Wachovia Analyst Sees Long Road Back

SBJ Staff

Back in July 2008, after two straight quarters of decline in U.S. real gross domestic product, when many economists were rejecting the term recession, Mark Vitner, senior economist at Charlotte-based Wells Fargo Securities, disagreed.

In 2007 and 2008, exports of U.S. manufactured goods were still rising, covering up and compensating for the decline in housing starts, rapidly declining consumer confidence and change in retail spending – all key drivers of the U.S. economy.

He stated back then that this recession would be much more severe than the 2001 and 1991 recessions, pointing out that in the 2001 recession the consumption of goods and services in the economy never declined. It turned out he was right.

So, when he came to Savannah last week to talk at a private luncheon hosted by Wachovia/Wells Fargo at the Charles Morris Center, an event for the bank’s top customers, people listened. 

In a room with many of Savannah’s financial “heavy hitters,” there was rapt attention as Vitner and Gary Schlossberg, also with Wells Fargo Securities, outlined their views on the state of the economy, and the nature and time table for a turnaround.

It isn’t soon.

Presenting very sobering statistics on the fundamentals of the economy, Vitner said that the earliest he sees a turnaround is mid- to late 2010, and for many, it will be more of a statistical recovery than an actual recovery due to expected trends in high unemployment.

While the recession appears to have ended this summer, statistically, “the recovery will be slow and agonizing,” is Wachovia/Wells Fargo official position, and it will take years to recover the jobs.

“The downturn turned into the longest of the post-World War II period, 19 months, but some signs of stabilization are appearing,” said a report the bank prepared to highlight Vitner’s and Schholossberg’s key points.

He also agreed that the banking industry problems are not over, and that the underlying problems with commercial loans is “the next shoe to drop,” adding, “the people at the Fed (the Federal Reserve) don’t seem to understand this. There are no programs in place to deal with this, like the programs put in for residential loans.”

He also explained that the improving GDP numbers in the last quarter “are all wrapped around the “Cash for Clunkers” program.”
“Things are less worse,” he said, and explained that this recovery will be what economists term a “V” recovery, where much of the recovery occurs “below the line” – not yet positive growth, but less worse.

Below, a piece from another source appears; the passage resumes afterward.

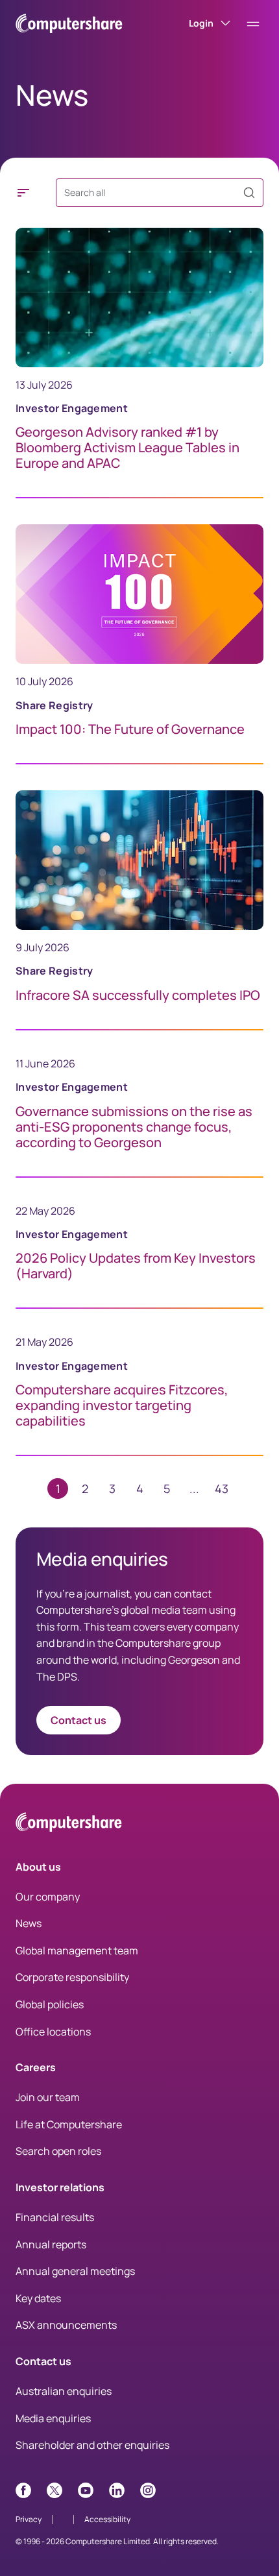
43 (221, 1488)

The business community will still be hurting in 2010, Wachovia/Wells Fargo forecasts, with business fixed investments expected to be down another 1.8 percent from 2009, but a far better trend than the -18.1 percent drop in 2009 from 2008.  (see chart 1.)
But perhaps Vitner’s most chilling point was the nation’s  actual unemployment numbers.  He believes the U.S. is actually at a 17.5 percent unemployment level, not the official 10 percent that is widely reported.

“The 10 percent does not include the people who have stopped looking and the ‘underemployed,’ the people whose hours have been cut back to 36 hours or 32 hours a week, versus 40 hours. That isn’t captured. I believe we’r

e actually at about a 17.5 percent unemployment level.”  He said that 20 percent of the workforce was out of work at some time in the year.
“One of my chief concerns is the large part of the U.S. – the number of states that have 12.5 percent and more in unemployment.”  He added “that statistically, once people are out of work for six months, more than 80 percent of unemployed people never go back to work.”
As the U.S. comes out of this recession, “if jobs are recovered at the same pace as after the 1991 and 2001 recessions, it will take until the second quarter of 2017 to recover the jobs lost to date,” he added.


He also discussed the change in bank’s credit policies, and the virtual elimination of banking relationships which used to be “part of the equation” in making commercial loans.  It’s all a numbers game now, as the FDIC and other bank regulating agencies have stiffened requirments on loans.  Fewer and fewer customers meet the financial requirements for loans.


Regarding residential real estate, “we are seeing some recovery, but it’s only in areas where we’ve got stimulus programs going on, such as aid to state and local governments,” Vitner said.


“While construction may have seen a trough, we expect prices to continue declining for some time,” the bank’s charts and analysis states.  A large portion of real estate sales now being reported are foreclosure and distressed sales. “The first-time homebuyer tax credit is likely providing a lift; however, it is due to expire at the end of the year.


In Savannah, single family housing permits “have plunged 76 percent from its cycle high at the beginning of 2007,” according to Wells Fargo/Wachovia.

Other highlights:
• International trade collapsed in 2008. “Imports have fallen dramatically this year, while exports have fallen less.”  That shift in balance of payments is actually a good thing, he said. For too long, the U.S. was buying too much from foreign countries, versus selling U.S. products, exporting our country’s money.

• Businesses have struggled to bring inventories in line with demand.  Massive liquidations occurred in the first and second quarters of 2009.  Vitner sees this trend continuing for several more quarters, though at a slower trend line.

• “The torrent of layoffs and job losses is unlikely to abate until next year.”

• Housing prices and home equity are still likely headed lower, weighing further on consumer spending and sentiment.

• The federal stimulus, which includes a reduction in payroll withholdings, provided a lift to take-home pay in the middle of this year.

• After declining in 2009, global economic growth is poised to rebound in 2010, with recovery already occurring in developing nations such as China and Brazil, and signs that the European recession is coming to an end.  The U.S. dollar is expected to “grind higher” against most major currencies.

• The stock market may “give back some of its gains by Thanksgiving,” according to Schlossberg.